By Leonard W. Ferguson | Go to book overview

4
ATTITUDES: AN A PRIORI APPROACH

We learned in the last two chapters that the concept interest covers such things as our likes and dislikes, our preferences, and our aversions. In contrast, the concept attitude, with which we are to deal in this and in the next chapter, covers our beliefs. We believe something is right or that something is wrong. We favor this and object to that. We accept this position and reject that position. This believing or disbelieving, this favoring or not favoring, this accepting or rejecting, constitute expressions of attitude.

To illustrate concretely the difference between an interest and an attitude, let us consider the statement "I like bananas." Are we to consider this statement expressive of an attitude toward bananas or expressive of an interest in bananas? Ordinarily, we would classify this statement as an expression of interest, not as an expression of attitude. We do this because there is implied in this statement no acceptance or denial of any belief about bananas. The statement "I like bananas" implies nothing at all as to whether I think it is a good or a bad thing for me to do so. The statement "Bananas are good for children" we would classify as an expression of attitude. It clearly implies a certain belief about bananas, namely, that they are good for children.

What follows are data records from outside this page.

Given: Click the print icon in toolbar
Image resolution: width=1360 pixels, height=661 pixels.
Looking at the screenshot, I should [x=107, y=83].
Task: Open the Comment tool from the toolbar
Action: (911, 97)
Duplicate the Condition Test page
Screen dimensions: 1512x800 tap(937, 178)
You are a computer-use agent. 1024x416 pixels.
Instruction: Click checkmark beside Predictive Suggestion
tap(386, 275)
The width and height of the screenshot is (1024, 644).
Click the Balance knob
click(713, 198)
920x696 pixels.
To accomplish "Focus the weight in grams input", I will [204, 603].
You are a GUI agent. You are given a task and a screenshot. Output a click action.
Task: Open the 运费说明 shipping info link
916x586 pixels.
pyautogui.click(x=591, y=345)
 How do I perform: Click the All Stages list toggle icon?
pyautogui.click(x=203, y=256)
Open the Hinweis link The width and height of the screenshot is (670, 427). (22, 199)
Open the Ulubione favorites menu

Our interest in bananas and our attitude toward bananas are two independent concepts. We can believe that bananas are good for children (attitude), but still not like them (interest). We can believe that bananas are not good for children (attitude), but we can, nevertheless, like them (interest). We can believe that bananas are good for children (attitude), and can also like them (interest). And last of all, we can believe that bananas are bad for children (attitude), and we can also dislike them (interest). We may summarize our discussion by saying that an interest is an expression of feeling, whereas an attitude is an expression of belief.